A best practice option is to sign up for Companies House alerts for the company you’re dealing with alerting you to key events.

2. Regulatory Check

Make sure you review all elements of the FCA register record for the market, check for any disciplinary history, appropriate permissions, etc.

If you are placing Employers’ Liability insurance with the market, make sure they are listed on the FCA EL register, they are required to register and must do annual reporting.

3. Ratings

These are usually a simple self-registration with the top providers, then you search for free to ensure the ratings are acceptable to your firm.

You should assess the rating agency criteria and decide for your firm what is (a) acceptable (b) acceptable with additional controls (c) not acceptable/do not use.

4. Public Data

You can check the FCA register for certain management information relating to insurers or the insurer’s website because, if they have over a certain number of complaints, they must publish complaints data on their website.

Also consider looking at the Financial Ombudsman Service website for any reference to the insurer and historic complaints.

5Your own Questionnaire

Design your own questionnaire for common items you would expect them to have (eg BCP).

6. Advance Internet Search

This all comes down to your search criteria and there are various free online training courses that explain how to do advance searches.

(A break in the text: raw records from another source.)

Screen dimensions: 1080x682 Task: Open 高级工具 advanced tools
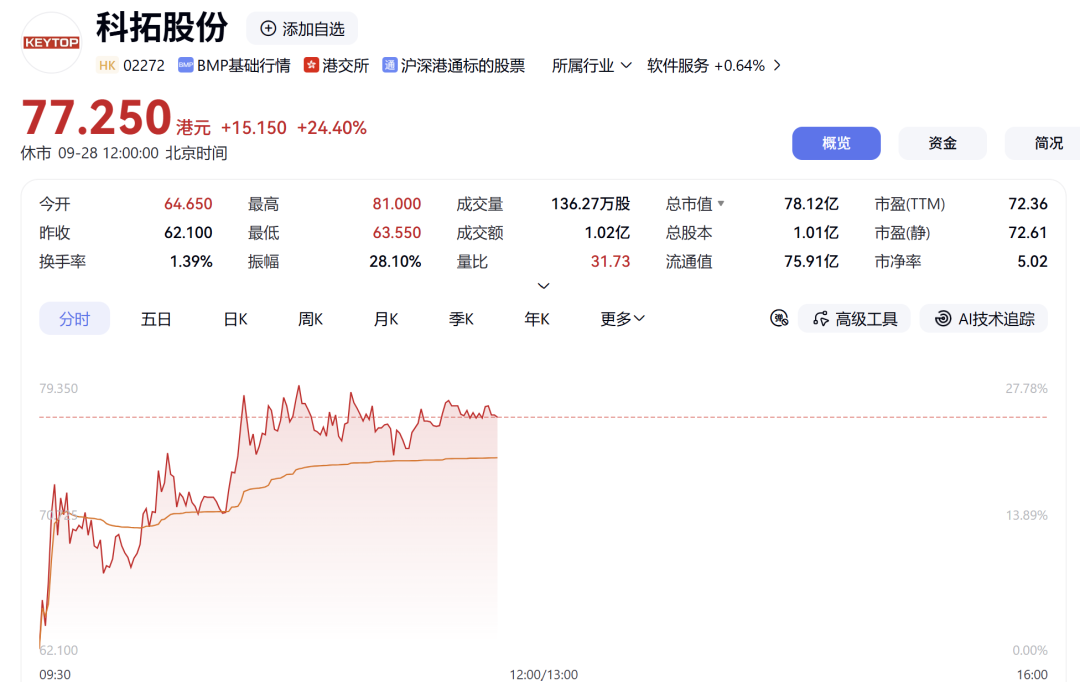[x=854, y=318]
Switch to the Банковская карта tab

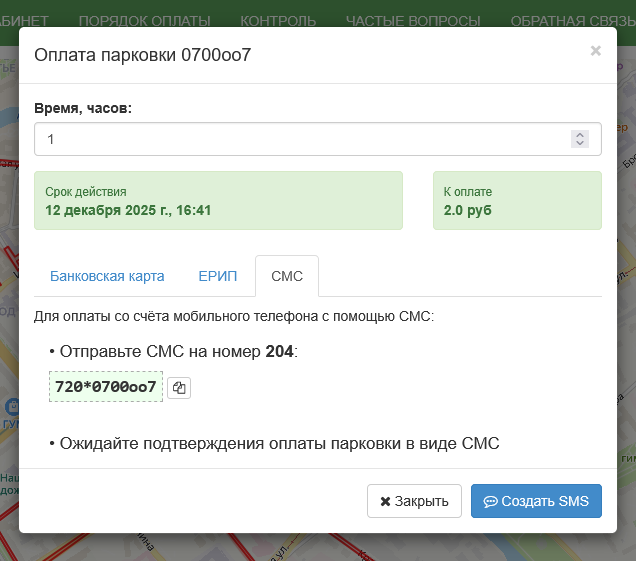click(x=107, y=276)
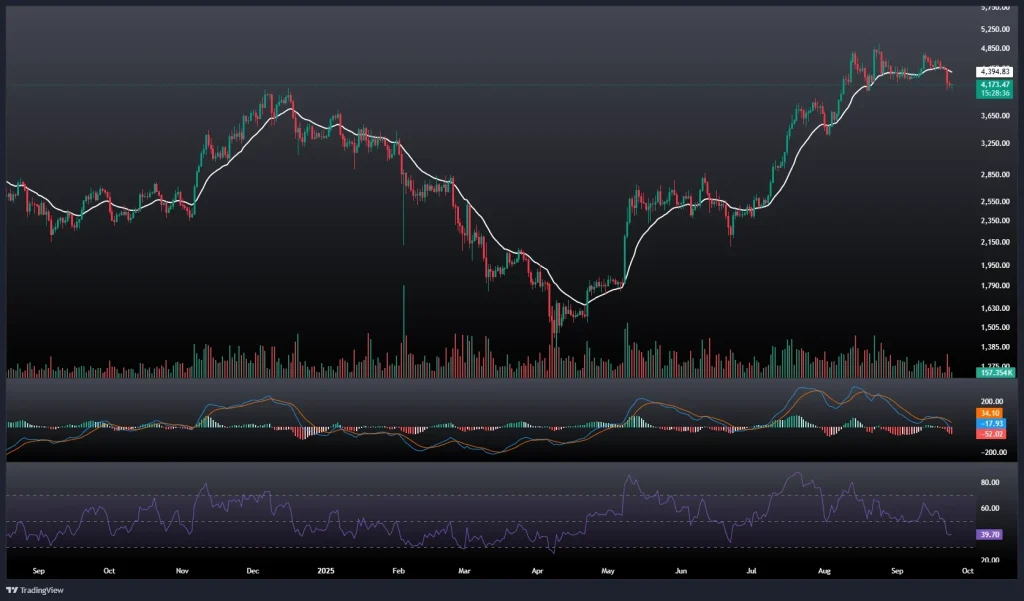
Task: Select the Jul label on the time axis
Action: pyautogui.click(x=753, y=571)
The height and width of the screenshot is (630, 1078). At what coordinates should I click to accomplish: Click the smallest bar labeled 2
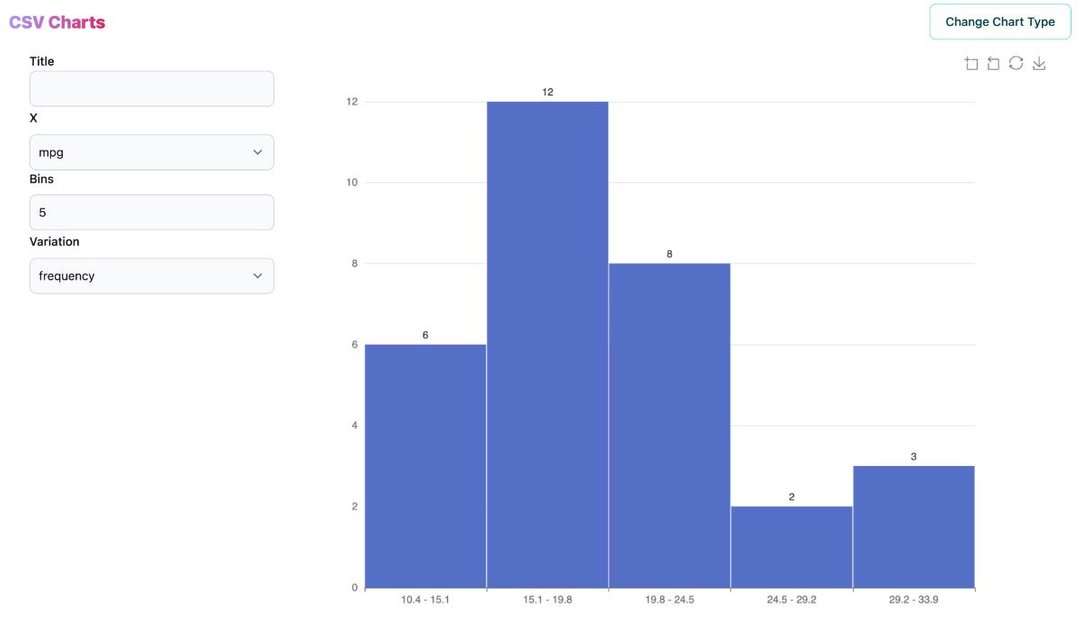(x=791, y=545)
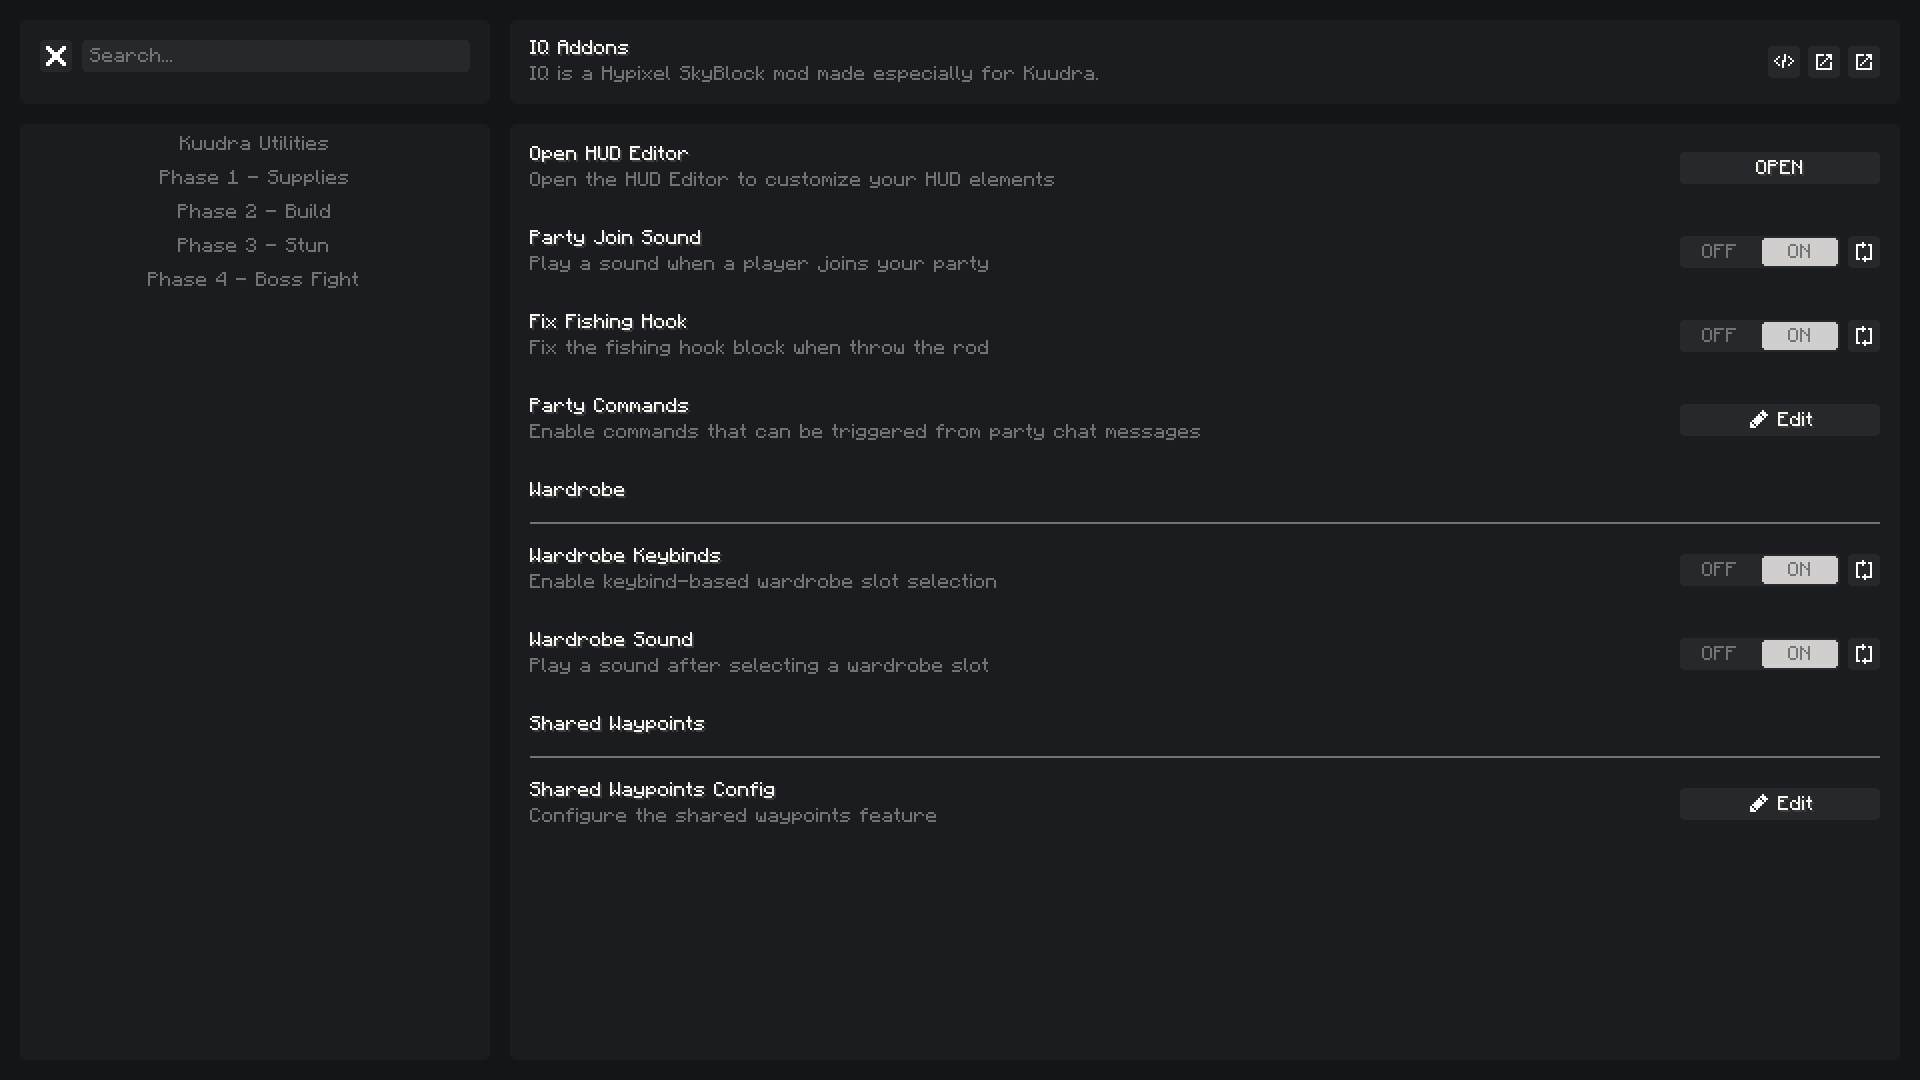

You are looking for adverse information, other broker issues, customer complaints or regulatory investigations.

7. If not UK-based

If the market is not based in the UK, you will need to consider the country risk profile and assess different elements for this eg the Corruption Perception Index (CPI) or AM Best country ratings.

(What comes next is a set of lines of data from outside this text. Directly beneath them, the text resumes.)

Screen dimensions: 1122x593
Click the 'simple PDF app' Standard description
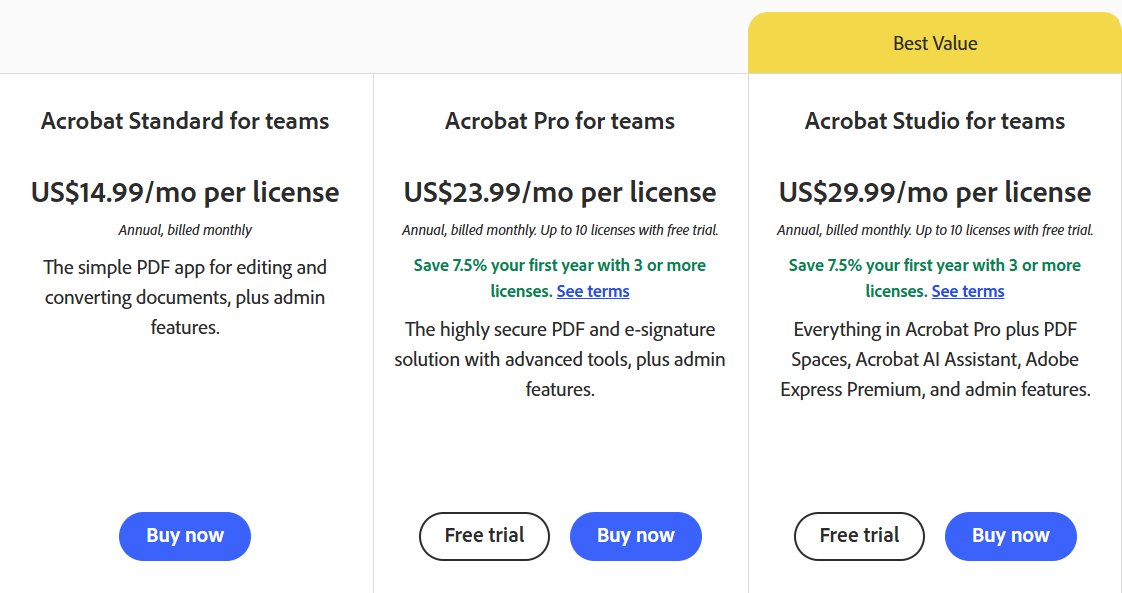tap(185, 297)
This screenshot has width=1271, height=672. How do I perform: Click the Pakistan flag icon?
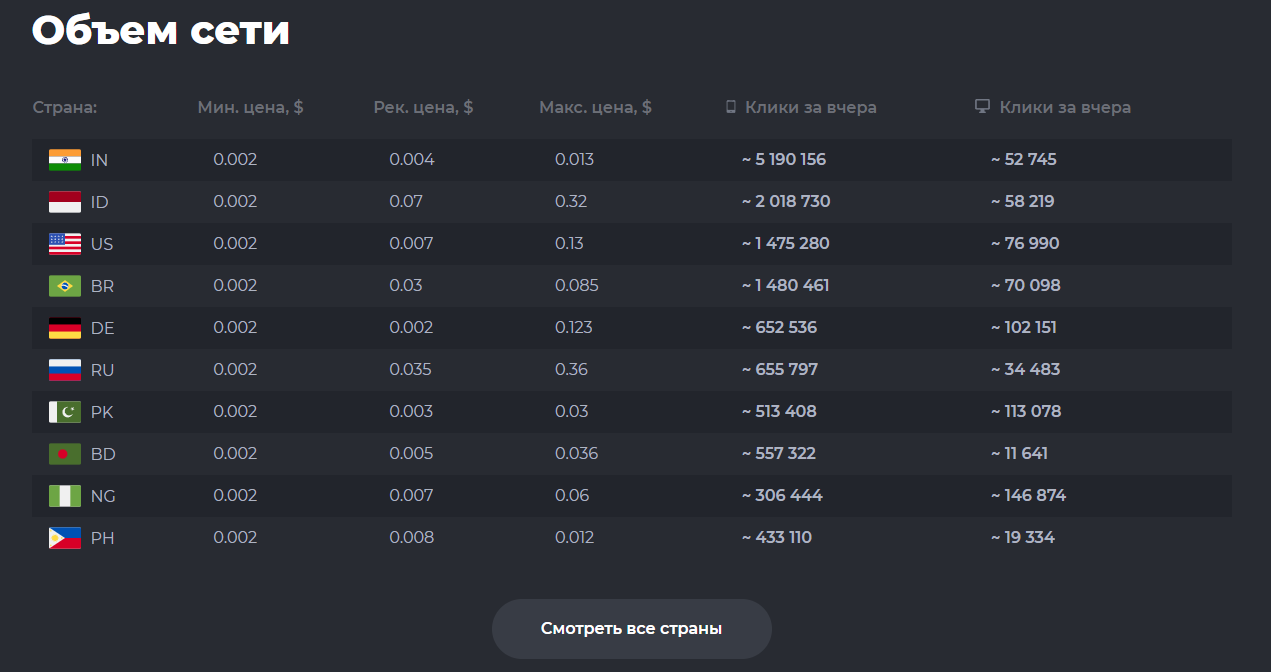coord(65,412)
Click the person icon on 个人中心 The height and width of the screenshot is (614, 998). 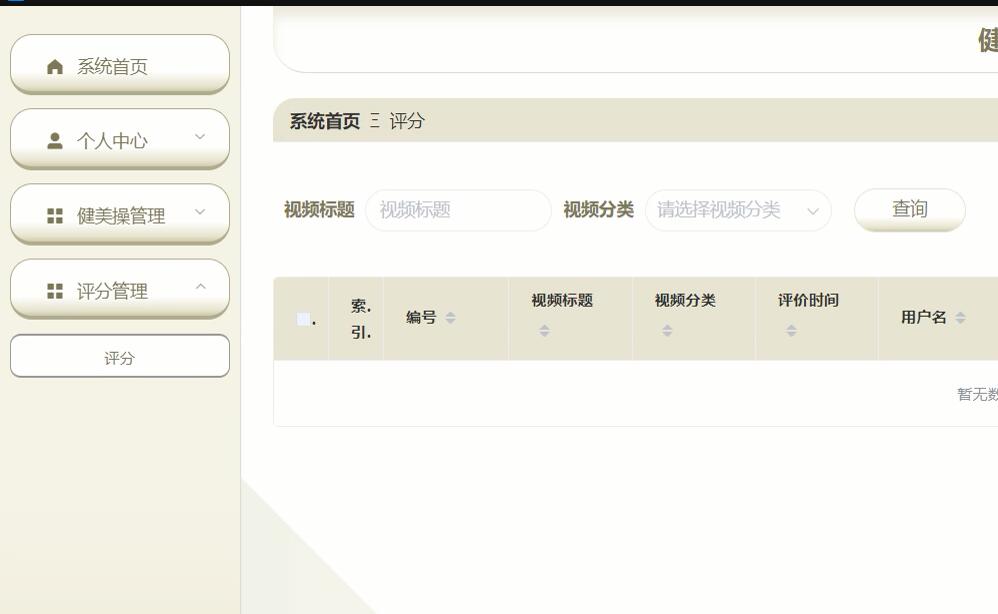53,139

The key with all the due diligence your firm undertakes is to be able to evidence it. “If it is not written down or able to be produced in a durable medium, it did not occur” is what an auditor or regulator might say!

What is the risk?

What is the risk you are trying to mitigate or at least assess? In simple terms, the risk that the market will fail and put your customers at risk and, due to the nature of insurance, pay claims.

Who are you dealing with?

A common oversight is a broker not understanding who they are actually dealing with. Are they

(a) an insurer rated by one of the top agencies and ‘the money’ or

(b) a Managing General Agent or Underwriter (MGA/MGU) regulated by the FCA, but not ‘the money’. Its capacity is from insurers, who may or may not be rated.

If you are dealing with an MGA, your firm should consider enhanced due diligence (EDD) for this type of business flow.

Enhanced due diligence (EDD)
Although up to your firm to decide, a common approach is to get evidence in the form of a letter of authority from the insurer via the MGU on the insurer’s company headed paper, dated and signed by an authorised person and providing a summary of what the MGU can do. You can assess that they are not operating outside of this by the risk you will be placing with them. It should also provide confirmation that the insurer will honour all risks placed with the MGU.

This is not a ‘one off’ task as authorities expire, so you should review regularly.

Make sure MGUs have the relevant permissions as required by the FCA (check PERG in the handbook) and ensure that your client is aware and wants to proceed with the market selected.

Your firm will have clear procedures to ensure all markets information is shared clearly with the client. Again, this is not a ‘one off’ task and they should be advised of any material changes during your regular review of the market.

This is only a snapshot of some elements of dealing with markets, your firm should consider its own risk profile and business flow to ensure you undertake all required activities.

The FCA has a section on their website called ‘Insurance brokers due diligence on insurers’ and provides some examples.